In My Class Today

That time I had to change my lesson in 15 minutes

So I’m taking a break between mechanics and waves/color/sound in regular physics to run the underrep curriculum. This week was mostly setting the stage and one of the projects students had was to research a black scientist, create a poster and write a bio. FIRST of all, some of the posters WERE AMAZING (YES, those are STUDENT CREATED posters)

One of my students decided to research Dorothy Vaughan, the first black female supervisor for NASA. Unfortunately she kept finding photos of other computers labeled with her name. One picture, in particular had us puzzled because she didn’t quite fit anyone’s visual. I commented on how this experience in and of itself made for an interesting statement on underrepresentation and marginalization.

So today I see the NASA announcement that one of the mountains on the moon is to be named after Melba Mouton. The photo? The same one we were puzzling over! I was eager to share this with my student and I started doing a google image search for Dorothy Vaughn, specifically looking for this photo of Melba.

And WHO has it mislabeled? None other than UC Berkeley!

So I scrapped the lesson for today and we wrote. First I had the student share her story with the picture situation and then I shared the news about the moon. I gave students a framework to then write a letter to the curators of the exhibit at Berkeley, asking them to put into consideration the bigger picture of our studies from the past week.

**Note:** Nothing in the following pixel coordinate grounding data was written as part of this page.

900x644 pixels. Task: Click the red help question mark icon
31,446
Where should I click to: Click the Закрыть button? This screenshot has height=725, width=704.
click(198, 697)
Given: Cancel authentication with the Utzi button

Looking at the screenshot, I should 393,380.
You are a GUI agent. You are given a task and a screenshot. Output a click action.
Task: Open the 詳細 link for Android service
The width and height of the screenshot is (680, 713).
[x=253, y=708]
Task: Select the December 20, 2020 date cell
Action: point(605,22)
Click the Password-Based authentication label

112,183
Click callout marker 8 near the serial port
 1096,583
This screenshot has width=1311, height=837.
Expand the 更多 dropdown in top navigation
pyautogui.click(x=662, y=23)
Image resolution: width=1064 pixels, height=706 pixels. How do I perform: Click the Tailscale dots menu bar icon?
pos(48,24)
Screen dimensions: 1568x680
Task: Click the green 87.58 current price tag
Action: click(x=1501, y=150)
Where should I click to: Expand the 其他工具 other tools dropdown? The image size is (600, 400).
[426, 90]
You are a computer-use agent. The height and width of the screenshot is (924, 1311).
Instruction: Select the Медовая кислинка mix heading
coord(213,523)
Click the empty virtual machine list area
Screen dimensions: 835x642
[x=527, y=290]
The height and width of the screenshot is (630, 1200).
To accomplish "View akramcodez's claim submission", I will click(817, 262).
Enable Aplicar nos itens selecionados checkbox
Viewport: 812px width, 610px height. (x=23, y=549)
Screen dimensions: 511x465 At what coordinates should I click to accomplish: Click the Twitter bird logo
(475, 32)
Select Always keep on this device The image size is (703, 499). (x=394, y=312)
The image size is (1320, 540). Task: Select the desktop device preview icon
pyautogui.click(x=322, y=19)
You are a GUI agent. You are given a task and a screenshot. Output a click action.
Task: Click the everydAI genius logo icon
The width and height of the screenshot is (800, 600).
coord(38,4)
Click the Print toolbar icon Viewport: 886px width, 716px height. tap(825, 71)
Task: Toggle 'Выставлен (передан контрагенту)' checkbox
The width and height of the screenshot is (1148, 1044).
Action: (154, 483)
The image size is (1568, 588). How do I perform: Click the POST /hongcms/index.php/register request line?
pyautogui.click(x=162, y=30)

They did this on the big post it paper and then we had a gallery walk and students crafted a final version of their group letter.

I then went through submissions and put together a final letter of their writing to send off to the two individuals listed on the exhibit.

Of course my students’ first question “will they even do anything” stung a bit because I know that comes from a place of not being heard over and over again.

But they DID!

I promptly received an email back from Berkeley that they would correct the attribution and include Melba! I am SO excited to share with my students Tuesday!